Turismo

Parque Nacional Yendegaia

El Parque Nacional Yendegaia son inmensas pampas, fiordos, canales y montañas inexploradas conforman este singular territorio declarado como Reserva de la Biósfera y recorrido ancestralmente por los Selknam por tierra y los Yámanas por la costa. “Bahía profunda” es el significado en lengua yagán del nombre de este parque de Tierra del Fuego que nació gracias a la donación de más de 38 mil hectáreas de la Fundación Yendegaia, que fue liderada por Douglas y Kristine Tompkins, y la incorporación de más de 111 mil hectáreas por parte del Estado. La cordillera de Darwin y el Lago Fagnano enmarcan estos prístinos paisajes del confín del mundo de inigualable belleza.

IMPRESCINDIBLES

  • Si bien por ahora el Parque Nacional Yendegaia no tiene acceso público, recorrer Tierra del Fuego es un imperdible ya sea cruzando el Estrecho de Magallanes por Tres Puentes hasta Porvenir o por Punta Delgada hasta Cerro Sombrero.
  • Visitar el Lago Deseado.
  • Cruzar Tierra del Fuego y llegar hasta el Lago Fagnano por la ruta Y-85.
  • Ir al Parque Pingüino Rey, para fotografiar a la colonia de pingüinos que reside en Bahía Inútil.
  • Recorrer los senderos del parque privado Karukinka, aledaño a Yendegaia.

Flora

“Esta es la Patagonia de la tierra y el agua infinita, despedazada en un torrente de amor y un solo río hecho de milagro”, Mario Mirada Soussi

Fauna

El Parque Nacional Yendegaia protege a especies particularmente amenazadas como el Zorro Culpeo de Tierra del Fuego, el Huillín y el Canquén Colorado.

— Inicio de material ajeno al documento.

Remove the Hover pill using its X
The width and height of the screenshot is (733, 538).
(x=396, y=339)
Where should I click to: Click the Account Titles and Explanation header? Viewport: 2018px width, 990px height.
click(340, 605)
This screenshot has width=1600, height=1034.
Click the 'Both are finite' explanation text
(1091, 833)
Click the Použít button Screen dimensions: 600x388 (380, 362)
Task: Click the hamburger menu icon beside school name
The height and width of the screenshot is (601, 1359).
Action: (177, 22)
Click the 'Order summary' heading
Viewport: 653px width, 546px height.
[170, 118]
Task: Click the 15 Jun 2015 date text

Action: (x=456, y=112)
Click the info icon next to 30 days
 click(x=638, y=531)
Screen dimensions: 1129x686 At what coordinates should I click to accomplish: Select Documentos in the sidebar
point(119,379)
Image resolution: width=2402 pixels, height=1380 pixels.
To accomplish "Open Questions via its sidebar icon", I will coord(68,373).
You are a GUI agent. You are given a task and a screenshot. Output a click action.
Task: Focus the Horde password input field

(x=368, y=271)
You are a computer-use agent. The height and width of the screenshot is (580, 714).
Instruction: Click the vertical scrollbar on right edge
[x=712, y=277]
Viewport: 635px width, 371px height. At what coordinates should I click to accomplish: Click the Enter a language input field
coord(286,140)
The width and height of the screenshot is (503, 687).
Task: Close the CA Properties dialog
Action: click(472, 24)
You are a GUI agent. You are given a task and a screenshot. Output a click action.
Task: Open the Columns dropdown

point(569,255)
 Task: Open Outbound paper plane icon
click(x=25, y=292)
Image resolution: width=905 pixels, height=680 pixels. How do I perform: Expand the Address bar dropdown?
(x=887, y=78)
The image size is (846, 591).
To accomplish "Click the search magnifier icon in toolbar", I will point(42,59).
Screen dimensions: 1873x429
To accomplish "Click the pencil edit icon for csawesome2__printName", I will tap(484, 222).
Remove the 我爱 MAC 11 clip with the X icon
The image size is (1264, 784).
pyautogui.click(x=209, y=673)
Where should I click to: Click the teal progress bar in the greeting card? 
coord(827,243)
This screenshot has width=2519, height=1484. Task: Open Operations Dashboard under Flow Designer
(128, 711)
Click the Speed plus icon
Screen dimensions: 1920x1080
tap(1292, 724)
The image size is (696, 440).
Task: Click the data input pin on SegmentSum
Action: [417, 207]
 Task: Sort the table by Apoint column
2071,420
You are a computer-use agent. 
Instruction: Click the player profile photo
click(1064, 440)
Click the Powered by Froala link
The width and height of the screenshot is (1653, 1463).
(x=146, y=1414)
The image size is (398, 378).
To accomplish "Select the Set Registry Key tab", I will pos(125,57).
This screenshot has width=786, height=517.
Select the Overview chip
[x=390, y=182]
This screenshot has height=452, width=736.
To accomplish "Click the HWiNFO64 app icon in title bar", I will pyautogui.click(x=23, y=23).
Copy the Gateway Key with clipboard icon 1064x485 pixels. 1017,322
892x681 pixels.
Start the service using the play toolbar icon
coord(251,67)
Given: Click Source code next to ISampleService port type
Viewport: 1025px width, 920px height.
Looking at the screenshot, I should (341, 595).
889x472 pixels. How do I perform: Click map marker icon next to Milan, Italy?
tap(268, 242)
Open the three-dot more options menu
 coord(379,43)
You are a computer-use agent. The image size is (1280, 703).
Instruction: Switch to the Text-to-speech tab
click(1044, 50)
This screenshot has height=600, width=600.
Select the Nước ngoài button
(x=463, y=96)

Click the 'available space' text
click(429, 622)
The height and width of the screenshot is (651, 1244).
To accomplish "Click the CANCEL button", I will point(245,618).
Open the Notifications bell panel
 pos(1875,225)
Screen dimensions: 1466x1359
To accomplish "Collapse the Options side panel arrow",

Además es hábitat de 49 especies de aves tanto terrestres como marinas, entre las que destacan la Bandurria, el Pidén Austral, Cóndor, mientras que en los bosques es usual ver a Comesebos, Rayaditos, Cachañas y Carpinteros Magallánicos. El Guanaco es habitante común de las pampas, al igual que el Tucu. Lobos marinos de dos pelos, Chungungos, Toninas Overas, Ballenas Minke, Franco Austral, Orcas y Cachalote también habitan las costas de Yendegaia.

Cultura

Los primeros habitantes de Tierra del Fuego fueron los Selknam, quienes eran temidos guerreros, avezados cazadores, expertos rastreadores y unos de los pueblos originarios más altos del continente, con una estatura promedio de 1,80 mts.. Su principal presa era el Guanaco, el que cazaban con sus arcos y flechas. En el Hain, su ceremonia de iniciación, se pintaban el cuerpo magistralmente y usaban máscaras de corteza de árboles para representar a los demonios del bosque. En la península de Mitre habitaron además los Haush, cuyo lenguaje eran distinto al Selknam. Eran expertos escaladores y se internaban de noche por los inmensos acantilados atados tan sólo con una cuerda de cuero para sorprender a las aves durmiendo. Siguen siendo hasta el día de hoy la etnia austral más desconocida ya que a principios del siglo XX habían prácticamente desaparecido del territorio. El 2018 se encontró el primer y único registro de pinturas rupestres en la isla de Tierra del Fuego, en el seno Ponsomby. Datarían del siglo XVI y pertenecerían a la etnia canoera Yámana, pescadores y recolectores que navegaron por las costas de Tierra del Fuego en canoas hechas de la corteza de Coigüe.